[QST]41_fused_multi_head_attention on sm89
What is your question? when I use sm89
int run_attention(Options& options) {
using Attention = AttentionKernel<
cutlass::half_t, // scalar_t
cutlass::arch::Sm89, // ArchTag
true, // Memory is aligned
kQueriesPerBlock,
kKeysPerBlock,
kMaxK,
false, // Supports dropout
false // Supports bias
>;
I get compile error
Building CUDA object examples/41_fused_multi_head_attention/CMakeFiles/41_fused_multi_head_attention_fixed_seqlen.dir/fused_multihead_attention_fixed_seqlen.cu.o
/cutlass/examples/41_fused_multi_head_attention/kernel_forward.h(409): error: incomplete type is not allowed
kIsAligned ? DefaultConfig::kAlignmentA : GemmType::kMinimumAlignment;
^
detected during:
instantiation of class "AttentionKernel<scalar_t_, ArchTag, isAligned_, kQueriesPerBlock_, kKeysPerBlock_, kMaxK_, kSupportsDropout_, kSupportsBias_, ToBatchHookType_>::MM0 [with scalar_t_=cutlass::half_t, ArchTag=cutlass::arch::Sm89, isAligned_=true, kQueriesPerBlock_=32, kKeysPerBlock_=128, kMaxK_=128, kSupportsDropout_=false, kSupportsBias_=false, ToBatchHookType_=DefaultToBatchHook]" at line 418
instantiation of class "AttentionKernel<scalar_t_, ArchTag, isAligned_, kQueriesPerBlock_, kKeysPerBlock_, kMaxK_, kSupportsDropout_, kSupportsBias_, ToBatchHookType_>::MM0 [with scalar_t_=cutlass::half_t, ArchTag=cutlass::arch::Sm89, isAligned_=true, kQueriesPerBlock_=32, kKeysPerBlock_=128, kMaxK_=128, kSupportsDropout_=false, kSupportsBias_=false, ToBatchHookType_=DefaultToBatchHook]" at line 1161
instantiation of class "AttentionKernel<scalar_t_, ArchTag, isAligned_, kQueriesPerBlock_, kKeysPerBlock_, kMaxK_, kSupportsDropout_, kSupportsBias_, ToBatchHookType_> [with scalar_t_=cutlass::half_t, ArchTag=cutlass::arch::Sm89, isAligned_=true, kQueriesPerBlock_=32, kKeysPerBlock_=128, kMaxK_=128, kSupportsDropout_=false, kSupportsBias_=false, ToBatchHookType_=DefaultToBatchHook]" at line 329 of /home/sunxin20/cutlass/examples/41_fused_multi_head_attention/fused_multihead_attention_fixed_seqlen.cu
instantiation of class "TestbedAttention<Attention> [with Attention=AttentionKernel<cutlass::half_t, cutlass::arch::Sm89, true, 32, 128, 128, false, false, DefaultToBatchHook>]" at line 1032 of /home/sunxin20/cutlass/examples/41_fused_multi_head_attention/fused_multihead_attention_fixed_seqlen.cu
instantiation of "int run_attention<kQueriesPerBlock,kKeysPerBlock,kMaxK>(Options &) [with kQueriesPerBlock=32, kKeysPerBlock=128, kMaxK=128]" at line 1110 of /home/sunxin20/cutlass/examples/41_fused_multi_head_attention/fused_multihead_attention_fixed_seqlen.cu
just change your CUTLASS_NVCC_ARCHS=89, do not edit this file yourself. There is no partial template specialization for SM89 arch tag.

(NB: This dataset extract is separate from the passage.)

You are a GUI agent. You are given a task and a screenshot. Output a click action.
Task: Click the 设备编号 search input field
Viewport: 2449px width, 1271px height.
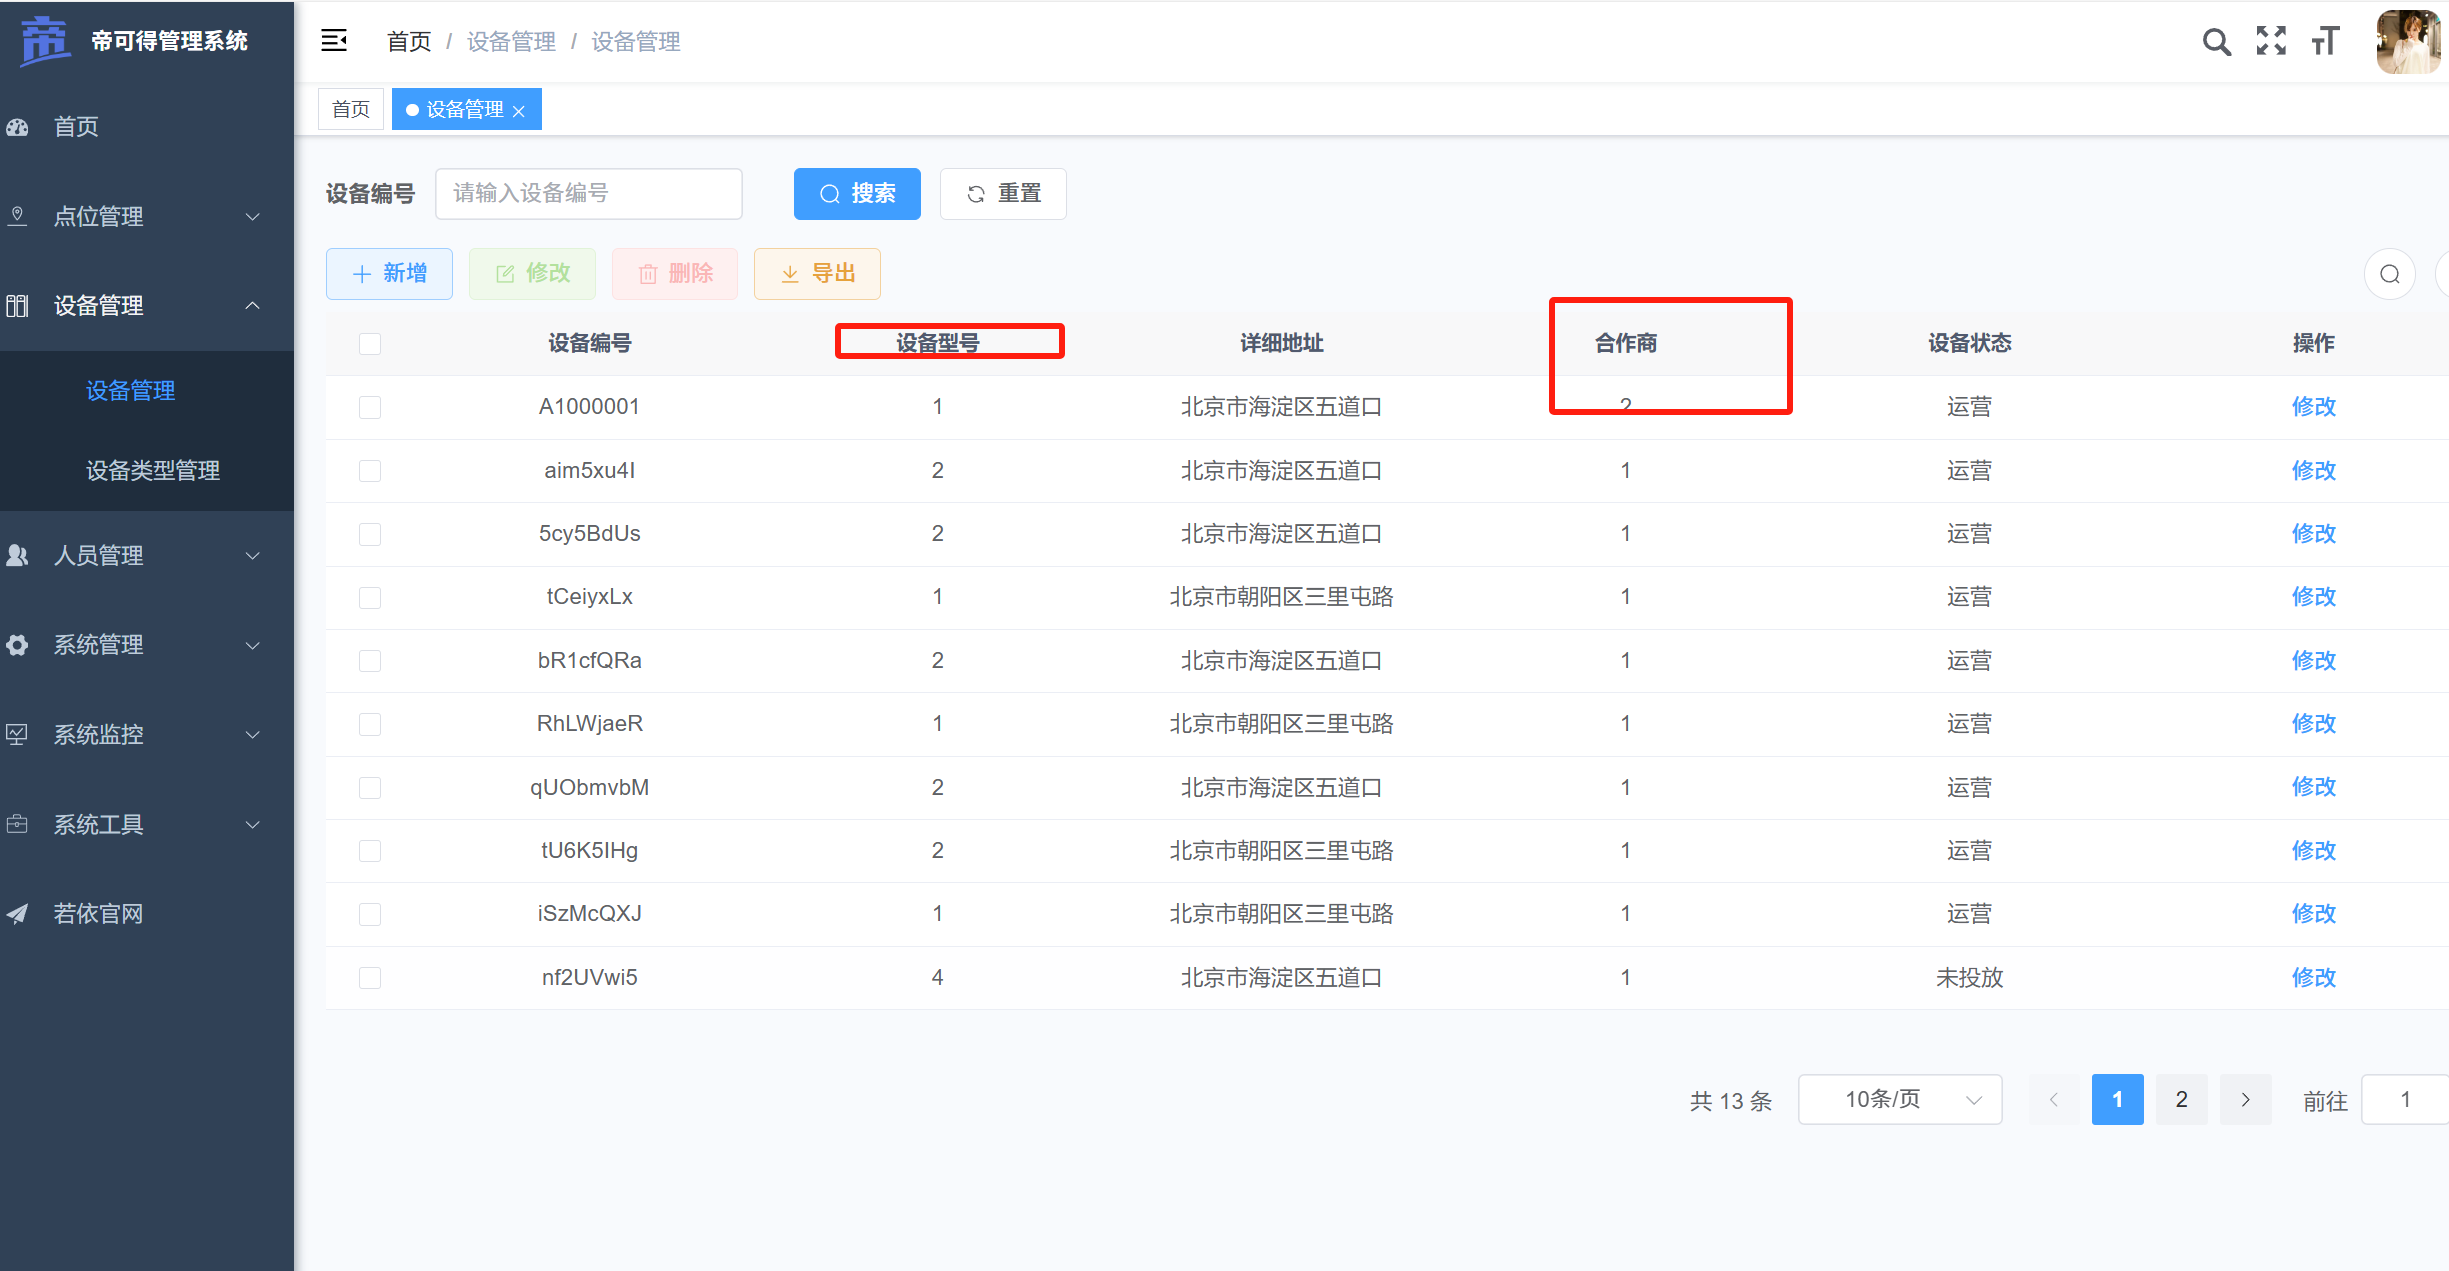(x=589, y=194)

just change your CUTLASS_NVCC_ARCHS=89, do not edit this file yourself. There is no partial template specialization for SM89 arch tag.
I see. Thank you! If I want support the fp8 input type, what should I pay attention to?
This issue has been labeled inactive-30d due to no recent activity in the past 30 days. Please close this issue if no further response or action is needed. Otherwise, please respond with a comment indicating any updates or changes to the original issue and/or confirm this issue still needs to be addressed. This issue will be labeled inactive-90d if there is no activity in the next 60 days.
This issue has been labeled inactive-90d due to no recent activity in the past 90 days. Please close this issue if no further response or action is needed. Otherwise, please respond with a comment indicating any updates or changes to the original issue and/or confirm this issue still needs to be addressed.